• **Exercise requirements**
1. Summarize this review of Halloween Ends in three sentences.
2. In the review of Halloween Ends, turn the paragraph beginning "The other scourge is Laurie Strode" into a short bulleted list that keeps its main facts.
(Beginning of Document section)
For many, the 2018 movie hit all the expected marks of gore and Michael’s mayhem. But the initial setup of a couple journalists trying to understand Michael falls to the wayside in favor of the usual. It’s in Halloween Kills when things get interesting. There’s an inkling there’s a method to Green’s madness as he ramps up the punk job and Kills turns into a satire and condemnation of the mob-rule mindset.

In Halloween Ends, Green refers back to the initial thought of the 2018 chapter: could one monster create another? That’s exactly what happens this time.

As is tradition with this series, a pre-opening credits sequence sets the tone and this one’s a doozie involving a male babysitter and a bratty kid. There’s a terrible accident, relegating the babysitter, Corey Cunningham (Rohan Campbell, Hulu’s The Hardy Boys), to being the latest scourge of Haddonfield, Ill.

The other scourge is Laurie Strode and it’s great to see Jamie Lee Curtis dominate this episode. Laurie’s expanding her influence as an outspoken village vigilante and Curtis is really, really good here. Her role is much bigger than in Kills, plus she’s back home and no longer confined to a hospital bed. She is all about kickin’ some buttocks and she does it with all the verve and vigor of a teenager.

Homemade Horrors

Michael, on the other hand, has a surprisingly smaller role, but there’s an interesting twist that keeps him central to the mayhem.

Halloween Ends takes a stab (apologies for the necessary pun) at a legitimate romance between Corey and Allyson (Andi Matichak, Assimilate). They are two broken people looking for an out.

And that’s where Green finds two hooks for bringing this Halloween series to an end.

The first hook is the romance between two broken, insecure people coming from distressed home lives. They are surrounded by the wild behaviors of domineering, insulting parents, bosses and other forces lacking empathy, including a gang of bullies from the local high school marching band (you always have to be cautious around those punks, but that should go without saying).

Many of those suffocating, demeaning behaviors are over-the-top caricatures with sickening actions intended to supplement a relatively mild kill count. Halloween Ends with only around 20 kills and not all of them are attributable to the man in the Captain Kirk death mask.

The other hook is the idea that evil can be an infection.

Psychos and Freak Shows

The romantic thread serves as a buffer to what is a slow burn into the horror. At times, it’s an uneasy blend of a love story veering toward a Bonnie-and-Clyde lifestyle, gross-out humor, earnest psychological concepts, bumps in the night and traditional slasher tropes.

Nonetheless, Green keeps it all hanging together thanks to efforts in character definitions and relationship building. Campbell makes Corey a sympathetic character as his life devolves from a talented nerdy kid without a friend in the world to a psychopath.
(End of Document section)
(Beginning of Data listing)
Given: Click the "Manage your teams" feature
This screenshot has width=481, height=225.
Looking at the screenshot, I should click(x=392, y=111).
(End of Data listing)
(Beginning of Data listing)
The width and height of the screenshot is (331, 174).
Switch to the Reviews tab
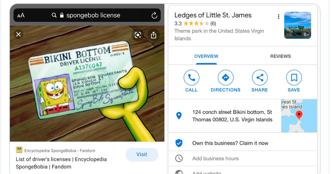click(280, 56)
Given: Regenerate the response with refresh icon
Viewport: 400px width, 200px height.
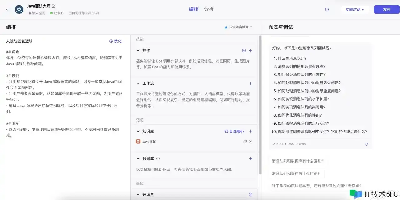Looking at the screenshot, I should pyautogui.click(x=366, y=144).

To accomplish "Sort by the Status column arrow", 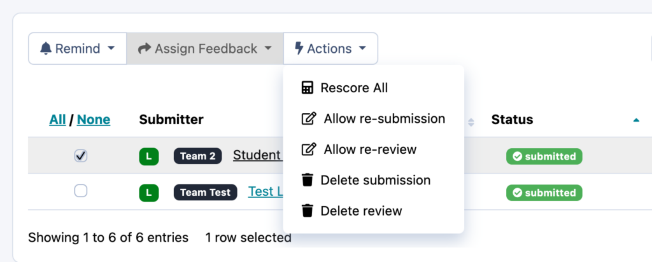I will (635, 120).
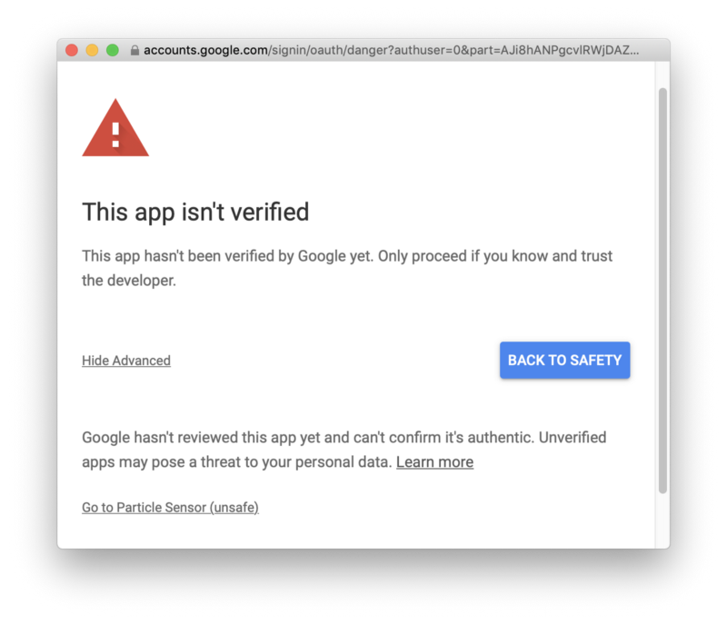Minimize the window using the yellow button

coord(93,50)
(End of Data listing)
(Beginning of Data listing)
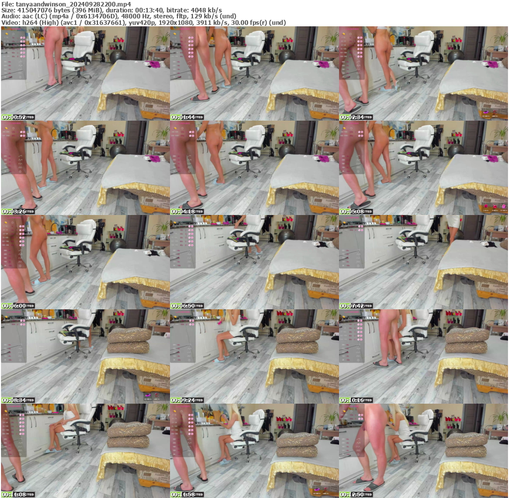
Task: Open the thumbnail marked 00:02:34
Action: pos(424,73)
(End of Data listing)
• **Task responses**
1. Halloween Ends returns to the 2018 film's question of whether one monster can create another, following babysitter Corey Cunningham, who becomes the latest scourge of Haddonfield after a terrible accident. Jamie Lee Curtis has a much bigger role as Laurie Strode, now an outspoken village vigilante, while Michael has a smaller role but stays central to the mayhem through a twist. Green builds the ending on a romance between Corey and Allyson, two broken people, and on the idea that evil can be an infection, and he holds the uneasy mix together through character definition and relationship building.

2.
- Laurie Strode is the other scourge of Haddonfield, and Jamie Lee Curtis dominates this installment.
- Laurie is expanding her influence as an outspoken village vigilante, and Curtis is very good in the role.
- Her role is much bigger than in Kills, and she is back home instead of confined to a hospital bed.
- She fights with the verve and vigor of a teenager.